Será que deixou de ser tão compensador para um alemão vir viver para a Madeira?
O canal de televisão alemão ZDF emitiu anteontem uma reportagem que segue o percurso de Nina e Heiko, dois jovens daquele país que se mudaram para a Madeira depois da pandemia de Covid-19. O programa analisa a forma como a nossa ilha se tornou popular como destino de nómadas digitais e descreve os maiores desafios que se colocam nesse processo de mudança, com especial incidência nos custos da habitação. Jessica Szczakiel, autora do documentário, optou por colocar uma pergunta como título do seu trabalho – “Glücklich auf der Insel?”, que se pode traduzir como “Feliz na ilha?”. Isto porque concluiu que só com um bom salário é possível ter uma vida realmente agradável na Madeira. “O custo de vida e os alugueres na ilha aumentaram acentuadamente e são quase tão altos quanto na Alemanha. As casas e apartamentos são agora tão inacessíveis para muitos habitantes locais como para muitos recém-chegados”, lê-se na apresentação da reportagem. Será que é mesmo assim?
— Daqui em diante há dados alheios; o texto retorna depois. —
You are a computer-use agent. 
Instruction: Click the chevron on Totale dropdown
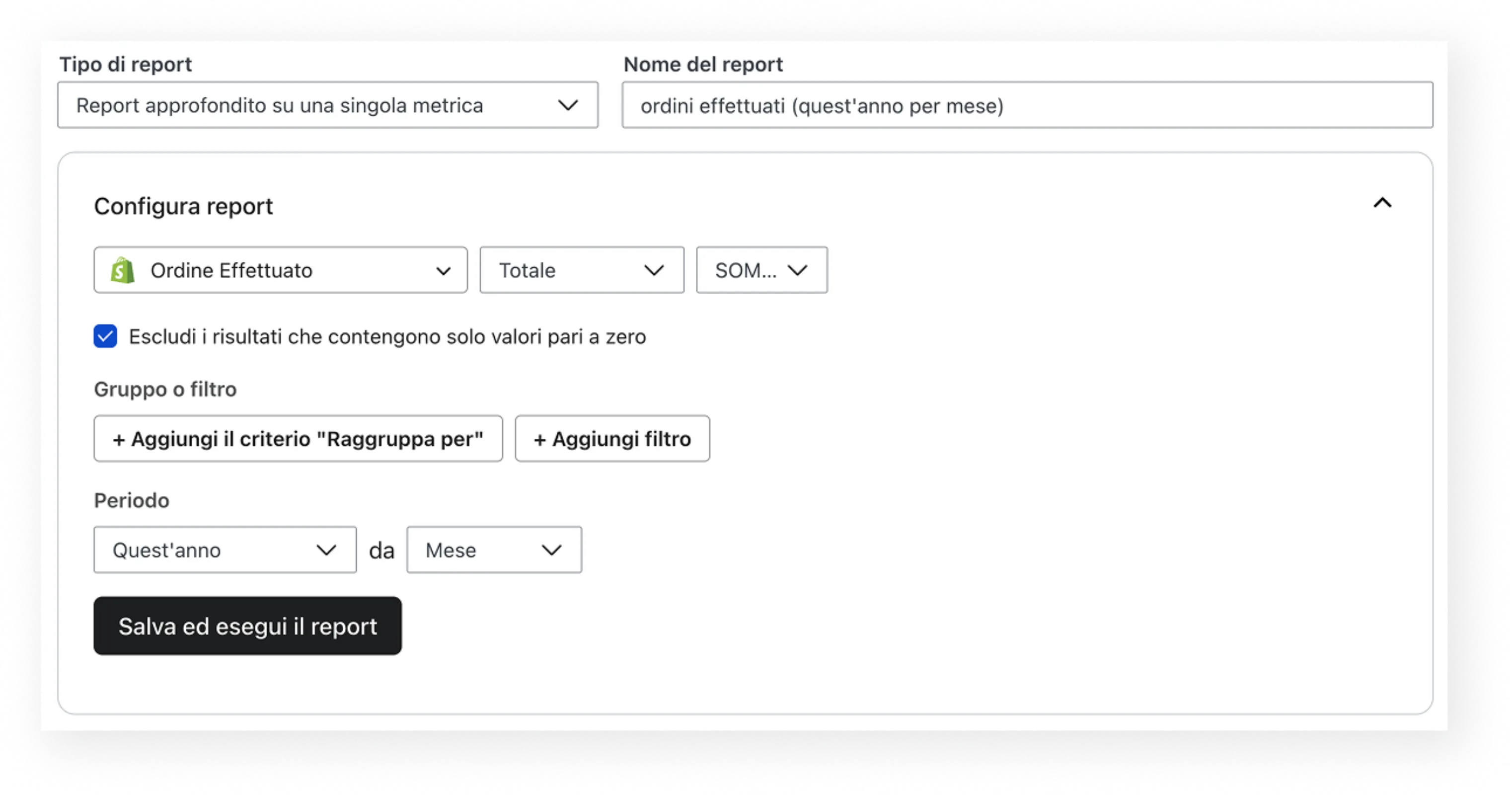(x=656, y=270)
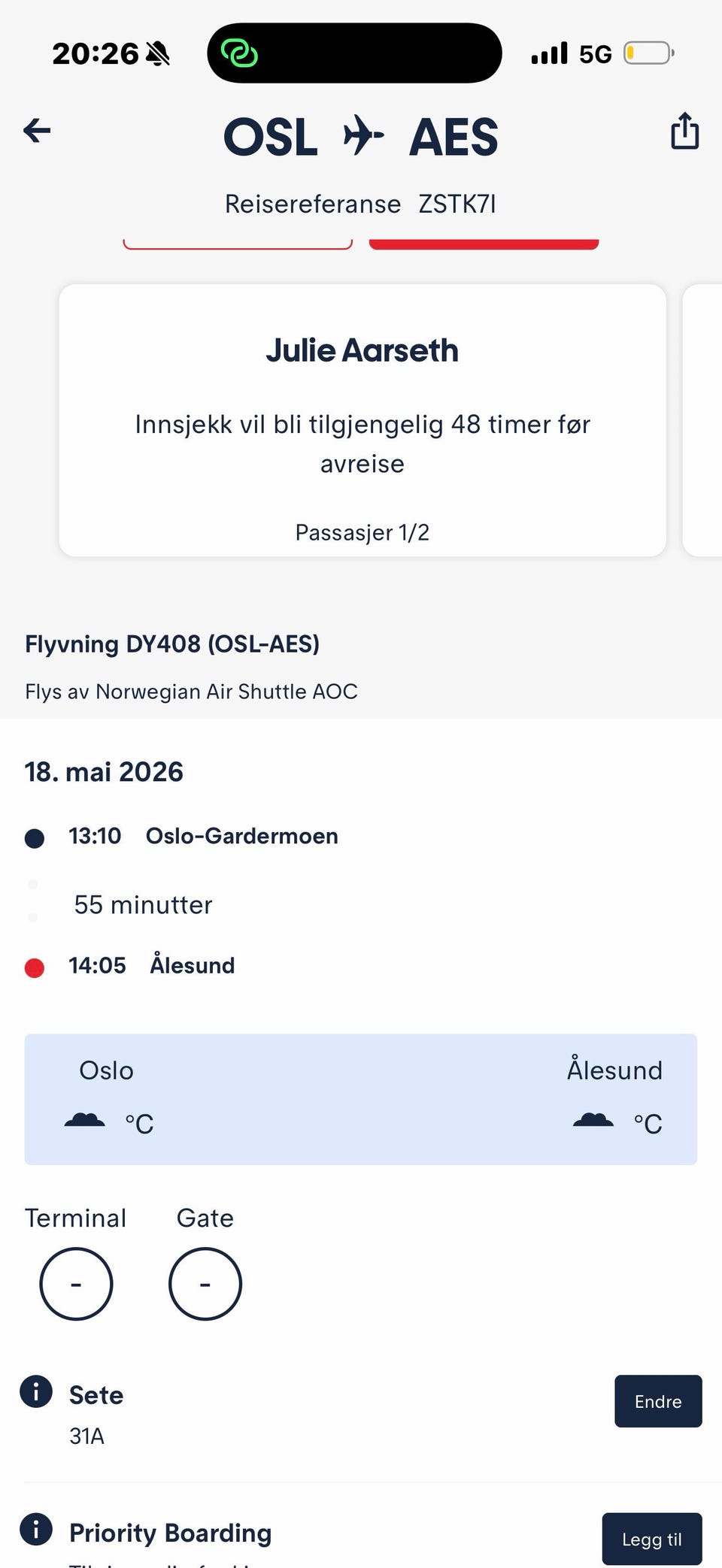Tap the Sete info icon

pos(36,1391)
A reportagem da ZDF incide bastante sobre os custos da habitação, já que é a principal despesa das famílias. Para comparar a evolução dos preços do aluguer nas maiores cidades alemãs com a realidade regional, desde o período da pandemia até ao ano passado, recorremos a dados de diferentes fontes, com a maior fiabilidade possível – a Direcção Regional de Estatística e o site Statista.com, que recolhe informação junto de relatórios oficiais e comerciais. Optámos por definir um apartamento com 60 metros quadrados como medida-padrão e ter como referência sete grandes cidades alemãs (Berlim, Colónia, Düsseldorf, Estugarda, Frankfurt, Hamburgo e Munique).
Assim, verifica-se que, em 2024, na Alemanha, o preço médio do aluguer de um apartamento com as referidas características variava entre os 752 euros de Düsseldorf e os 1.163 euros de Munique. Já na Madeira, o preço médio do aluguer do mesmo imóvel rondava os 640 euros. No entanto, no Funchal, o preço médio subia para 762 euros por mês, ou seja, mais elevado do que a cidade de Düsseldorf e com valores muito próximos das médias praticadas em Hamburgo (784 euros) e Colónia (790 euros). A média do aluguer da mesma habitação em Portugal era de 480 euros.
Na evolução dos preços no período compreendido entre os anos 2020 e 2024, o custo do aluguer no Funchal aumentou cerca de 88% (passou de 406 euros para 762 euros). A nível de toda a Madeira, registou-se igualmente um agravamento substancial – de 355 euros para 640 euros, o que corresponde a mais 80%. Já a nível de Portugal, o aumento do aluguer foi de 45,5%.
Nas sete cidades germânicas o custo do aluguer teve a seguinte evolução no mesmo período: Berlim +47%, Colónia e Düsseldorf +15%, Hamburgo e Munique +14%, Frankfurt +12% e Estugarda +11%.
Na análise a esta questão há ainda que ter em conta a evolução dos rendimentos dos trabalhadores nas duas realidades em causa. O salário mínimo na Alemanha passou de 1.544 euros no ano 2020 para 1.985 euros em 2024, o que representa um aumento de 29 por cento. No mesmo lapso temporal o salário mínimo na Madeira passou de 651 euros para 850 euros, no que se traduz numa subida de 31 por cento. Ou seja, a evolução do salário mínimo de um alemão foi superior ao agravamento do valor das rendas médias a pagar por um apartamento nas principais cidades do seu país (a única excepção será Berlim), mas não cobre o nível de actualização registado no mercado de arrendamento da Madeira.
Tendo em conta exclusivamente as evoluções das rendas médias no mercado de arrendamento de habitação e dos níveis dos salários mínimos, é natural que haja uma alteração na percepção que os alemães têm sobre o custo de vida na Região e, objectivamente, deixou de ser tão compensador para um cidadão daquele país vir viver para o nosso arquipélago.